SEÇTİKLERİMİZ – Evrim Ağacı: Dünyadaki ilk uluslararası bitki araştırmasının hesaplamalarına göre her biri birbirinden farklı 391.000 tane damarlı (su ve sentezlenen besinlerin iletilmesini sağlayan iletken dokuları olan) bitki türü var, fakat araştırma şu anda bu türlerin yüzde 21’inin yok olma tehlikesiyle yüzleştiği uyarısında bulunuyor.
Çeviren: Atilla Çelikgil
Düzenleyen: Şule Ölez
Birleşik Krallık’taki Kew Kraliyet Botanik Bahçesi’nin sunduğu rapora göre her yıl 2.000 yeni bitki türü bilim insanları tarafından keşfediliyor fakat biz bitki kayıtlarımızı sürekli arttırdığımız halde hala daha dünya çapında bitkileri tehdit eden faktörleri ve bitkiler hakkındaki çoğu şeyi bilmiyoruz. Kew’in bilimden sorumlu müdürü Kathy Willis konuyla ilgili olarak şunları söylüyor:
“Bu, yeryüzünün bitkilerinin durumu hakkında yapılan ilk küresel değerlendirme. Yeryüzünün kuşlarının, deniz kaplumbağalarının, ormanlarının, şehirlerinin, annelerinin, babalarının, çocuklarının, hatta antibiyotiklerinin bile durum tespiti vardı zaten, ama bitkilerinki yoktu. Bitkilerin yiyeceklerden tutun ilaçlara, giyime, yapı malzemelerine, biyoyakıtlara ve iklim düzenlemesine kadar hayatımızdaki önemini düşünürsek bunu kayda değer buluyorum. Dolayısıyla bu rapor, bu ciddi bilgi açığını kapatmamız için ilk adımı atmamızı sağlıyor.”
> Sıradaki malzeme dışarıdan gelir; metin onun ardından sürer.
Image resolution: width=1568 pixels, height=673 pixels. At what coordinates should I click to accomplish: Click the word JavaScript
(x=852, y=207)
İklim değişikliği, bitki türlerinin sağkalımı için bir tehdit unsuruyken, şu anki sorunlardan en büyükleri tarım için habitatların yok edilmesi, kereste için ormanların tahrip edilmesi, bina ve altyapı inşaatlarıdır ve tüm bunlar son 10 yılda yeryüzünün 14 bitki örtüsü biyomundan 13’ünde yüzde 10’dan fazla toprak kaybına neden olmuştur. Bu sorunlara kıyasla iklim değişikliği tek başına çok sorun değildir, ancak araştırmacılar bunun gelecekte değişeceğini düşünmektedirler. Willis, The Guardian’daki Damian Carrington’a şunları söyledi:
“Bitkilerin, özellikle de ağaçların yavru üretmesi 30 yıl kadar bir süre aldığı için, sanıyorum ki biz aslında o süre geçinceye kadar iklim değişikliğinin tam etkisini görmeyeceğiz.”
Yerel bitkileri tehdit edip doğal ekosistemlere zarar vererek dünya ekonomisinin yaklaşık yüzde 5’i kadar tahminî maliyete neden olan aşağı yukarı 5.000 istilacı bitki türü de raporda belirtilen başka bir sorun.
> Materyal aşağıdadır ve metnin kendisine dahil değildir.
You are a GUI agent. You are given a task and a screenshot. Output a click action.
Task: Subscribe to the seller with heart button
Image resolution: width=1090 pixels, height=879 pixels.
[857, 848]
Baskılar sonucunda, 80 civarı bilim insanının bir yılı aşkın çalışmalarıyla oluşturulan raporun, en iyi koruma stratejilerini planlamada araştırmacılara, hükümetlere ve iş liderlerine yardımcı olması için, devamlı olarak yapılan, küresel bitki örtüsünün yıllık değerlendirilmesine dönüştürülmesi amaçlanıyor. ABC’den Lucy Carter’e konuşan Willis şunları söyledi:
“Pragmatik olmalıyız. Demek istediğim elimizde artan bir nüfus var, insanların yiyecek ihtiyaçları, barınacak yere ihtiyaçları var yani asıl yapmamız gereken şey, içerdikleri olağanüstü bitki çeşitliliklerinden dolayı hangi önemli bölgeleri koruyacağımızı ve hangi bölgeleri imara açacağımızı tespit etmemiz.”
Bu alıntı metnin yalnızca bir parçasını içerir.